After I wrote about our evening and submitted my reflection to this newsletter, Joe from Florida invited me to give a witness about Cry of the Heart at the Encounter Tampa Bay. Leading up to the event, I attended weekly Zoom meetings with the Florida community to discuss the text. The vulnerability and sincerity the participants brought to the calls helped me to forge friendships, and those friendships gave me courage to face this unprecedented event in my life: flying across the country to give a public witness about an exceedingly painful experience to an auditorium full of people, including the Apostolic Nuncio. However, I still was not prepared for the embrace I received from Joe, the other panelists Enrico and Leo, and the community members I had the privilege to meet.
It seems odd, but I wish to quote late night talk-show host Stephen Colbert, who said during an interview as he was talking about the death of his mother and his brother, “I am grateful for the thing I wish hadn't happened.” Monsignor Albacete also expressed this same paradoxical sentiment with the simple phrase, “In spite of everything, thank you God.”
Our miscarriage has undeniably set me on a path to deeper communion with the Lord. I regret my daughter’s death! But I have gratitude for the work Christ has achieved in my heart – work that began with grief and darkness. I wouldn’t call this optimism or a desperate reach for a silver lining. This is recognition of reality, calling a spade a spade. The work of binding up the wounds of my heart (also aided by Well-Read Mom and Isaac Wicker’s Known: Embraced by the Heart of the Father program) came to a dramatic climax in my trip to Florida, almost a year after the miscarriage. Because of my experience of suffering, I went to Tampa and I met great friends. Our brief time together included discussions of deeply personal suffering. I have no wisdom to remark on this except to say in amazement that we would not have been together to embrace each other and laugh, eat, sing, and celebrate the Eucharist if not for our experiences of suffering and our plea in front of Mystery to help us make sense of the events of our lives! So I am! I am grateful for the thing I wish hadn’t happened!

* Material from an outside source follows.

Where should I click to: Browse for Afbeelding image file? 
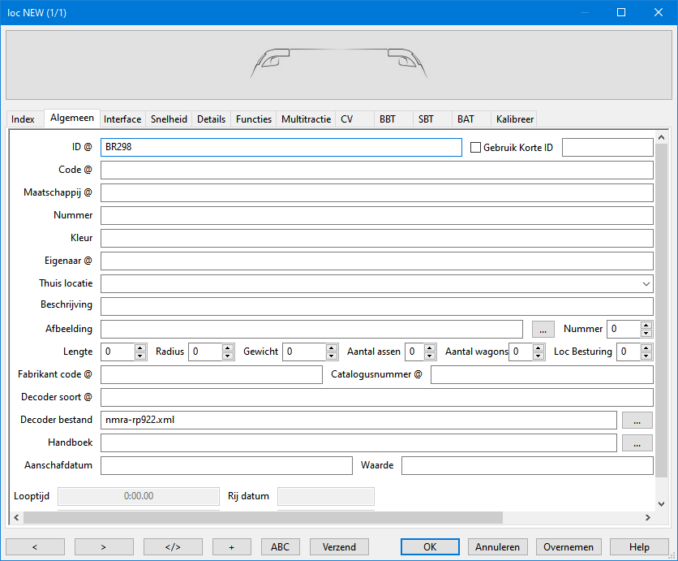coord(543,329)
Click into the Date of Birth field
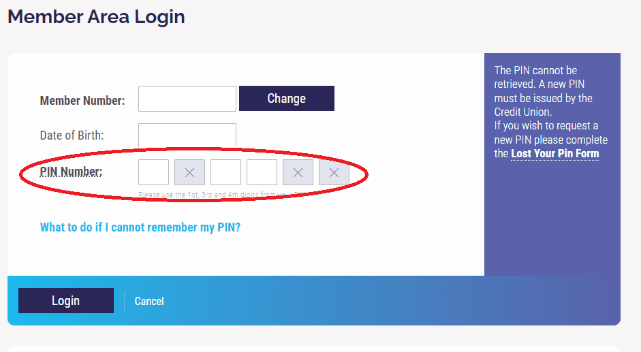Viewport: 641px width, 352px height. click(x=187, y=135)
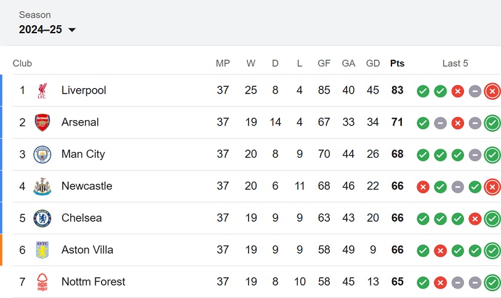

I brought my experience in Florida to School of Community the next week. When reading Chapter 12 of The Religious Sense I was compelled to look back on the year. I was able to “back off three meters” and I “saw the painting in its unity, in its entire perspective and said, ‘Oh, now I understand! How beautiful!’” (The Religious Sense, page 129). I told my friends, as we discussed the world as parable: in watching my son and daughter play hide and seek with their father, I was moved by the parable given to me. A girl loses sight of her father whose presence, when in plain sight, can be taken for granted and easily ignored. She starts to look for him and after a few minutes her eagerness reaches a new height, bordering on panic. She asks him to whistle, as a hint of his whereabouts. She can’t rest until he is found, she can’t forget him or be distracted from her search. She even calls for her brother and her mother to help her. And when at last he is found, both father and daughter are delighted and they embrace, laughing. Next, does she want to stop the game and go to bed? No. “Let’s play again!” she begs.
An experience of suffering led to an encounter with Him. It’s been so uplifting and satisfying that I feel like the little girl who wants to play again! This frightens me too, but my desire for Him to show me more is greater than fear!